*** Opening of SUPPLIED MATERIAL ***

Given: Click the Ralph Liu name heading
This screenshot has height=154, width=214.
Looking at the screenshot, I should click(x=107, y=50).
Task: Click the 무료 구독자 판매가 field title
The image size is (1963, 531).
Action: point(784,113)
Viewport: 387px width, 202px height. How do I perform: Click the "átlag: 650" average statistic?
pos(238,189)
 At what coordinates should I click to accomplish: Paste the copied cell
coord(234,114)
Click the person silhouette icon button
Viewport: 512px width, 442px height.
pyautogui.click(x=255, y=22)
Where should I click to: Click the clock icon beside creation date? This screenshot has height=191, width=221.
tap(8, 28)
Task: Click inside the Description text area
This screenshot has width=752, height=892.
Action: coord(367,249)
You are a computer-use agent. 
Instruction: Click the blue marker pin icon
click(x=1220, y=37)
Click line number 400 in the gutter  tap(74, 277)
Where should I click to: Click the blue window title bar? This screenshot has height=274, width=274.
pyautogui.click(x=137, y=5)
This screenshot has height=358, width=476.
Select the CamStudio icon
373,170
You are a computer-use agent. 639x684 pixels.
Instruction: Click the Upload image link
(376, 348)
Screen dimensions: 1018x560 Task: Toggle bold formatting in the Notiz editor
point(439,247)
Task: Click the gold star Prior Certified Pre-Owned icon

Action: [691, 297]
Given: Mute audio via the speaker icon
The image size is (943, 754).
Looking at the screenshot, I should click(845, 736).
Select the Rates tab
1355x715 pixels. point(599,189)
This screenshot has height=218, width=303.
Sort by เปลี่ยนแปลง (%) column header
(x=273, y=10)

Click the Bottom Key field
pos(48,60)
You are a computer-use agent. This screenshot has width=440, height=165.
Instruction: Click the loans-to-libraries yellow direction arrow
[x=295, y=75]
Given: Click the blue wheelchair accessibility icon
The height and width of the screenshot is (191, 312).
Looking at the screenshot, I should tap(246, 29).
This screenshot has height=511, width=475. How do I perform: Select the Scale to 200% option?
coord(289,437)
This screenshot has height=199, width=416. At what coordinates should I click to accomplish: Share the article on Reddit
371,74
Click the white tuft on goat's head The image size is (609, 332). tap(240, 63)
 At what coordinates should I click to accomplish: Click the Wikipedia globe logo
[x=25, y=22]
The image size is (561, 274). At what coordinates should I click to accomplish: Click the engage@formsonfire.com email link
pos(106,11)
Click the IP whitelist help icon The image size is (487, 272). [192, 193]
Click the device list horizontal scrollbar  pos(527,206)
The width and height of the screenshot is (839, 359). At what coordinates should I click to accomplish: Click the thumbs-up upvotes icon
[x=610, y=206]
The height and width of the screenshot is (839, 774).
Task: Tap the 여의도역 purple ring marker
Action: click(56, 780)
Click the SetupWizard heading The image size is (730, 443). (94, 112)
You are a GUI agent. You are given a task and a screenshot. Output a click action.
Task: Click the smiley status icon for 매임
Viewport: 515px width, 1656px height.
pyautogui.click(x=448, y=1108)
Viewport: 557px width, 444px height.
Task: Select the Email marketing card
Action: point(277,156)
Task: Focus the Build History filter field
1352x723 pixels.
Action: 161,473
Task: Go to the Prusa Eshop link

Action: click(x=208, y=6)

*** Close of SUPPLIED MATERIAL ***

(TASK TO COMPLETE) With "agent" as the search string, filter the records and return each line that has it.

(THE COMPLETED TASK)
You are a computer-use agent. 
You are a computer-use agent. 639x684 pixels.
You are a computer-use agent. This screenshot has width=440, height=165.
You are a GUI agent. You are given a task and a screenshot. Output a click action.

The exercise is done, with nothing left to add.